• **Assignment**
Search the listing for "will" and copy every line where it appears.

• **Provided information**
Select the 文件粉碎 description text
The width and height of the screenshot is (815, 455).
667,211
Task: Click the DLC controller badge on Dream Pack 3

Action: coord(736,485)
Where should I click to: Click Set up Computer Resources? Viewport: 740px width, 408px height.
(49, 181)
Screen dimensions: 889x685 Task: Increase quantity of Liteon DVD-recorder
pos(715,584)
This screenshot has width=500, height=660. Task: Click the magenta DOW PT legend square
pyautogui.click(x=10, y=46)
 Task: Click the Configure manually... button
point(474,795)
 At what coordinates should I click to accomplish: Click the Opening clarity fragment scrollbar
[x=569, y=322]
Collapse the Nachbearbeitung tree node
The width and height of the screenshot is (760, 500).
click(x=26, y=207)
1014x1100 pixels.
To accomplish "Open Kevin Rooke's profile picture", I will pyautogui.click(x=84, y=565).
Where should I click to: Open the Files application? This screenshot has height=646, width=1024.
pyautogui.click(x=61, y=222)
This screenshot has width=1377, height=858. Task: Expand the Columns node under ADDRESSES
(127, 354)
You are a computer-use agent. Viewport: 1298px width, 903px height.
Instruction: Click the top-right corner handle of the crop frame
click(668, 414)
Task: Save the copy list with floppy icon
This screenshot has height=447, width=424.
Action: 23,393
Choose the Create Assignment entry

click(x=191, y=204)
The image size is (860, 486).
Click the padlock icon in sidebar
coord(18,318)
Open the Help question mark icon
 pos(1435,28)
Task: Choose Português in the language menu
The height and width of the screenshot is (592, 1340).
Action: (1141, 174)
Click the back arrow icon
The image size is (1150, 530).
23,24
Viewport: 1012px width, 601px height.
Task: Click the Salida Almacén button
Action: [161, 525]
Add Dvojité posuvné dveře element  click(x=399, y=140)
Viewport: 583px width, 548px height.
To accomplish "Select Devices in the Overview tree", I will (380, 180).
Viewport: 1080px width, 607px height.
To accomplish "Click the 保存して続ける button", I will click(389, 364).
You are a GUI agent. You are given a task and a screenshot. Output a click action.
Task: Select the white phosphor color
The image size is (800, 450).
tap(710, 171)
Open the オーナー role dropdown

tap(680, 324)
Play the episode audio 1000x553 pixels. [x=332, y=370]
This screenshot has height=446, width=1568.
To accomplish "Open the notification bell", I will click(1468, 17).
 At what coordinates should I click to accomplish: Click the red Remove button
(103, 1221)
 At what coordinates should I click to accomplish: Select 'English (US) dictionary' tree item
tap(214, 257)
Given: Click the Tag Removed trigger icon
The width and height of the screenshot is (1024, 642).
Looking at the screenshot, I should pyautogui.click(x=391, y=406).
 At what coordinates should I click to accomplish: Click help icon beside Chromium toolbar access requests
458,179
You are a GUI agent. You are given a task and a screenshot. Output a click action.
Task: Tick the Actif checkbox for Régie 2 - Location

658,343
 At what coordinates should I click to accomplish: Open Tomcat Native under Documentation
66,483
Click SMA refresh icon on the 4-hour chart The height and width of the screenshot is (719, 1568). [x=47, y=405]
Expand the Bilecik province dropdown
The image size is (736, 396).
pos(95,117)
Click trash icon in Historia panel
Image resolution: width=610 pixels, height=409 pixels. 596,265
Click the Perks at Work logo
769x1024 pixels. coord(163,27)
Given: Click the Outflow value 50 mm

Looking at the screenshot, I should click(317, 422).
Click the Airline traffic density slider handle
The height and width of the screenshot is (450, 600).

• **Result**
To accomplish "Open Kevin Rooke's profile picture", I will pyautogui.click(x=84, y=565).
To accomplish "Select Devices in the Overview tree", I will (380, 180).
To accomplish "Click the 保存して続ける button", I will click(389, 364).
To accomplish "Open the notification bell", I will click(1468, 17).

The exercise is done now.